The first phase of the the review of mental health services for children and young people in England is complete and report has been published. This review has been requested by the Prime Minister in January 2017. The report confirms many of the issues raised in the Five Year Forward View for Mental Health published in 2016 and in particular, comments on the difficulties children and young people face in accessing appropriate support for their mental health concerns from a system that is fragmented and where services vary in quality.
Key points are:
- CQC has found that, whilst most specialist services provide good quality care, too many young people find it difficult to access services and so, do not receive the care that they need when they need it.
- CQC has rated 39% (26 services) of specialist community child and adolescent mental health services (CAMHS) as requires improvement and 2% (1 service) as inadequate against CQC’s ‘responsive’ key question, which looks at whether people access care and treatment in a timely way.
- The problem of gaining access to specialist help is contributed to and compounded by the fact that those who work with children and young people (in schools, GP practices and A&E, for example) do not always have the skills or capacity to identify or support the mental health needs of children and young people.
- When concerns are identified, children and young people, and their families, often struggle to navigate the complicated and fractured system of services created by a lack of joined-up working.

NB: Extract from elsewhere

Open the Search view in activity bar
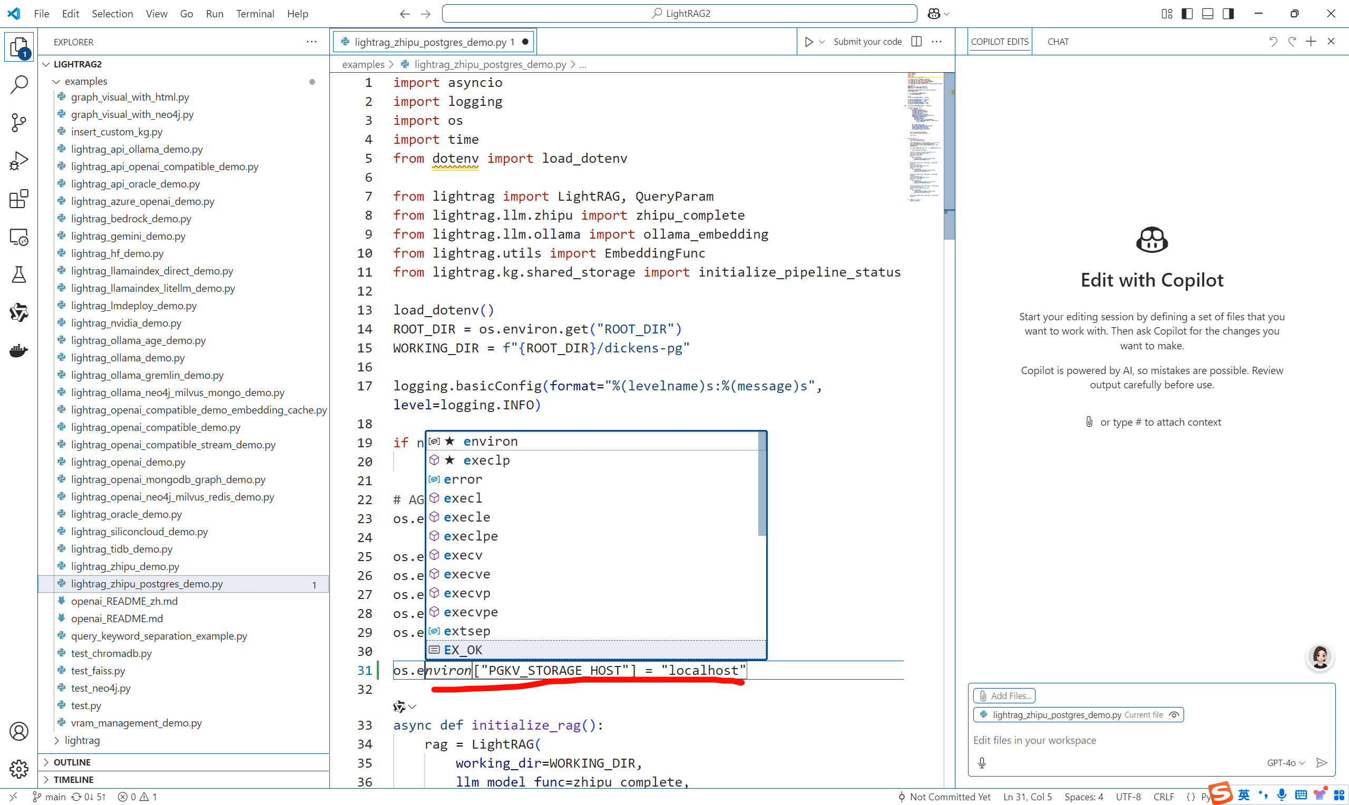The width and height of the screenshot is (1349, 805). 19,85
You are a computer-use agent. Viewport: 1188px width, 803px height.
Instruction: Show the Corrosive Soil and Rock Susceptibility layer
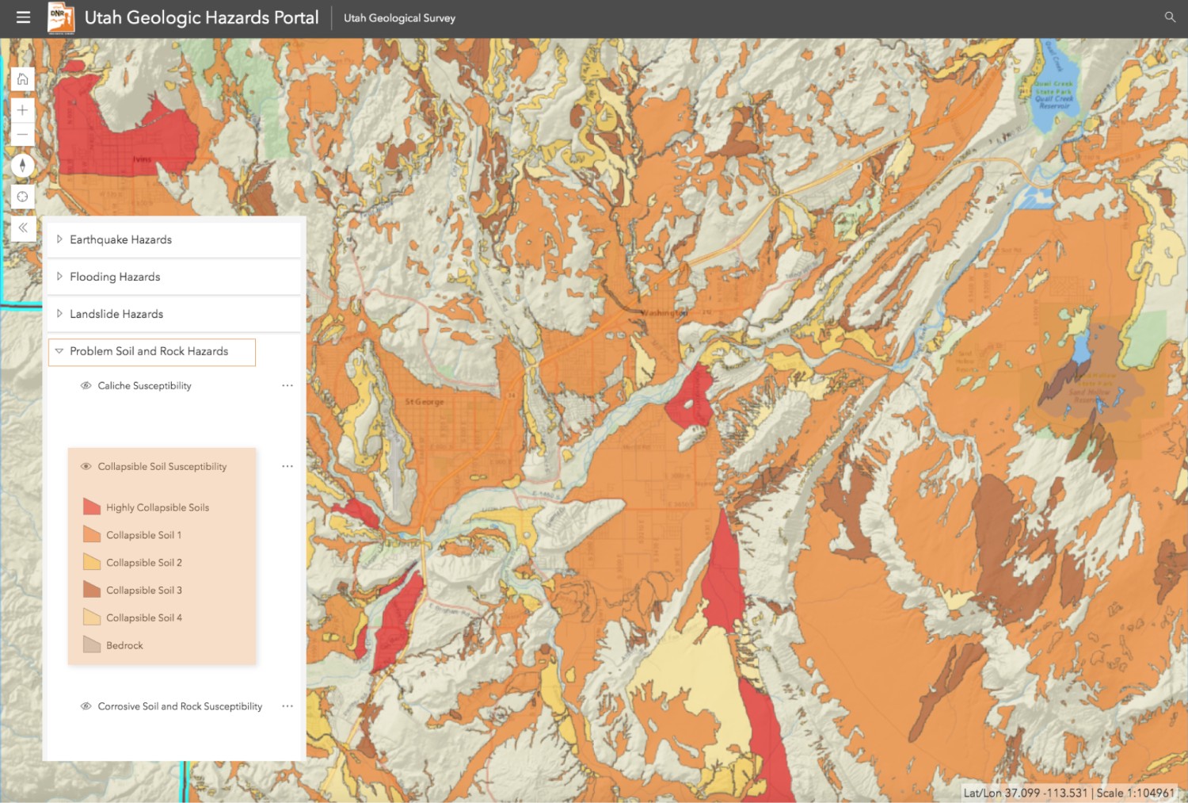pyautogui.click(x=85, y=705)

Speaking about the report, Dr Paul Lelliott, Deputy Chief Inspector (lead for Mental Health) said:
“This review has given CQC an important opportunity to not only consider the quality of care as found in our inspections, but also take a step back and look at the system as a whole. The findings in CQC’s phase one report will inform the Government’s Green Paper on children and young people’s mental health, expected before the end of the calendar year. By providing an assessment of the system, this report also lays the foundations for the next phase of CQC's review. Phase two will seek to identify where has there been real change in the system, where change has been slower and what was needed to drive better care. CQC will carry out fieldwork to observe care where appropriate, speak to staff and also commissioners. Following this, CQC will make full recommendations to encourage improvement in the mental health system for children and young when we publish our thematic review in March 2018."